Pregnancy just isn’t what it used to be. In days past, we had a whole host of things to do – and not do – that ranged from completely wrong to borderline absurd. In recent years, we’ve learned that some old pregnancy myths, such as: not to color your hair, avoid flying in the first or third trimester, stop drinking coffee, applying coco butter keeps you from getting stretch marks, and even the old standby that we shouldn’t be exercising or having sex (a much older myth) while pregnant – are completely off-the-wall and untrue.
In fact, here’s a list of 20 things that you’ve probably heard about pregnancy that are completely – or mostly – false. Sidenote: I was really happy to see that I could still eat sushi and that my stretch marks weren’t just due to some generic cocoa butter.
That said, however, there are always things you SHOULD do in order to have a safe, happy and healthy pregnancy. Let’s get to the list.

• Provided records:
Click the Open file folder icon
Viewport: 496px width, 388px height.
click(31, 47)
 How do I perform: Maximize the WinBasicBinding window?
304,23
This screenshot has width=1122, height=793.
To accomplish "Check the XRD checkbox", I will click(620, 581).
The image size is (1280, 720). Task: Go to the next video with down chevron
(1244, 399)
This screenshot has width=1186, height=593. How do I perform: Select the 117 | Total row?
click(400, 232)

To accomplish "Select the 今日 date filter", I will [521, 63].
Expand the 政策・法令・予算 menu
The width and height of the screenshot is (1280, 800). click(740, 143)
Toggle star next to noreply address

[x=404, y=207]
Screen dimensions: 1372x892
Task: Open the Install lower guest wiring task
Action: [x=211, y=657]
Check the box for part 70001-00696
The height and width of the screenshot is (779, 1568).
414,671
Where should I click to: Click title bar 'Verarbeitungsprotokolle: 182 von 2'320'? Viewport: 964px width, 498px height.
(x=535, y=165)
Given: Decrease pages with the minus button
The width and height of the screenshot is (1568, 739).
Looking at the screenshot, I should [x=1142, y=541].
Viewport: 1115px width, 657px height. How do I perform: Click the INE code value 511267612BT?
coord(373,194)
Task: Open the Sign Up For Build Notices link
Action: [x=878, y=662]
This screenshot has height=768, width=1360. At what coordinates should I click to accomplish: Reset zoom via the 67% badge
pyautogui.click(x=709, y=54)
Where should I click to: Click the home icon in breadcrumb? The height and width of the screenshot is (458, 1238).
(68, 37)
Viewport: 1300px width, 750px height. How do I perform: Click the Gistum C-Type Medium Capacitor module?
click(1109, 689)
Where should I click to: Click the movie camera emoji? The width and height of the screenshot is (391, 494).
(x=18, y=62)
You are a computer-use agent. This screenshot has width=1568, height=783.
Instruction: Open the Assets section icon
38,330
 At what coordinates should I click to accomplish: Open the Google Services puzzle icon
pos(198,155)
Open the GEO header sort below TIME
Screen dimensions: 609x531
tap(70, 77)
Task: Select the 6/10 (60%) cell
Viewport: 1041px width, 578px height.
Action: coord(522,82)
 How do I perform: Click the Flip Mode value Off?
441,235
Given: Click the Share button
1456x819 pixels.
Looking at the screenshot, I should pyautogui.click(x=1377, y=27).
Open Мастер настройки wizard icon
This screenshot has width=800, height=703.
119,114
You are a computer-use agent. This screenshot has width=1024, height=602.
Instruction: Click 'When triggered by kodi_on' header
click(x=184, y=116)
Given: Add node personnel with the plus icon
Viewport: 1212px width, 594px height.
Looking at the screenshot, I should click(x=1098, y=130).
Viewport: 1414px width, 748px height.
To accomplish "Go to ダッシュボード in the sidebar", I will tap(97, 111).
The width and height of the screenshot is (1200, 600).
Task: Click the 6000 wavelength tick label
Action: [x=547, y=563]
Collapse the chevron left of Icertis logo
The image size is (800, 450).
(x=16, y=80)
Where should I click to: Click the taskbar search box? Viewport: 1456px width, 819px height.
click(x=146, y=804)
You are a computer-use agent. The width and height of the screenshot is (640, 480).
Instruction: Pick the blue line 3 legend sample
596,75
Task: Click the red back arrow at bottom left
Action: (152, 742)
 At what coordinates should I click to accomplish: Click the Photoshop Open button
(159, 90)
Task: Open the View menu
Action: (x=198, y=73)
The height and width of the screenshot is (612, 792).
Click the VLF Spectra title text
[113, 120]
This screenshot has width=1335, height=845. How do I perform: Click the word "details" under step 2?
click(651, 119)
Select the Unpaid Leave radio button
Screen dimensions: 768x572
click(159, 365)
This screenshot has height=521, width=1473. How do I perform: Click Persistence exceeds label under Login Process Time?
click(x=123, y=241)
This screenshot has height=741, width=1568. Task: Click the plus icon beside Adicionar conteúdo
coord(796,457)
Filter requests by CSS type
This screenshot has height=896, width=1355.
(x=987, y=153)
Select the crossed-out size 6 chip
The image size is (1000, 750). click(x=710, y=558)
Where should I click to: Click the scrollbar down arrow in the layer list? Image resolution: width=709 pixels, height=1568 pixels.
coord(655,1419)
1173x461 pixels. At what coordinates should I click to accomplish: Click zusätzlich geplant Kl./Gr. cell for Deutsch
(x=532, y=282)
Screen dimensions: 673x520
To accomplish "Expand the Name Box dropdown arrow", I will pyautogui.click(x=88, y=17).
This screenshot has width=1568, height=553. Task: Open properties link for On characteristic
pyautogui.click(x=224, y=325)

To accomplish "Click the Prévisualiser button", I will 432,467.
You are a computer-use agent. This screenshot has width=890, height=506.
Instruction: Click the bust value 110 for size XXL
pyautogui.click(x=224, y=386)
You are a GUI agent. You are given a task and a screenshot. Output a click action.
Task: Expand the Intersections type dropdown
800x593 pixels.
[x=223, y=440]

• Problem A:
In the pregnancy myths text, how many commonly heard things about pregnancy does the list cover that are completely or mostly false?
• Problem B:
Write the next part of the text about pregnancy myths, starting after its last sentence.

• Answer box A:
20

• Answer box B:
Take Your Prenatal Vitamins
Prenatal vitamins help keep your hair and nails healthy, help to provide additional nutrients to the baby and cut down on birth defects or pregnancy-related complications. Depending on what you’re prescribed, they’re often cheap, and if you aren’t taking them, you need to start… now.
Get A Blood Test
Knowing what to expect can go a long way in setting reasonable expectations and learning the best ways to cope with high risk pregnancies. However, you should avoid the amniocentesis, and instead opt for a noninvasive prenatal diagnostic test that looks for common genetic defects such as Down Syndrome.
For years, doctors, mothers, and even passersby warned mothers to limit their activity while pregnant. This isn’t only untrue, it can also lead to a harder and more complicated pregnancy. Turns out, staying active while pregnant not only eases sore bones and muscles, but is also healthy for the baby. Get out there and get some walking in, but don’t overdo it!
Drink Plenty of Water
8-10 glasses a day is the rule of thumb, but recent research has shown that this might not be the right amount for everyone. Do your part to stay hydrated, as it helps with dehydration-related symptoms such as muscle aches, headaches, sore bones, and moodiness.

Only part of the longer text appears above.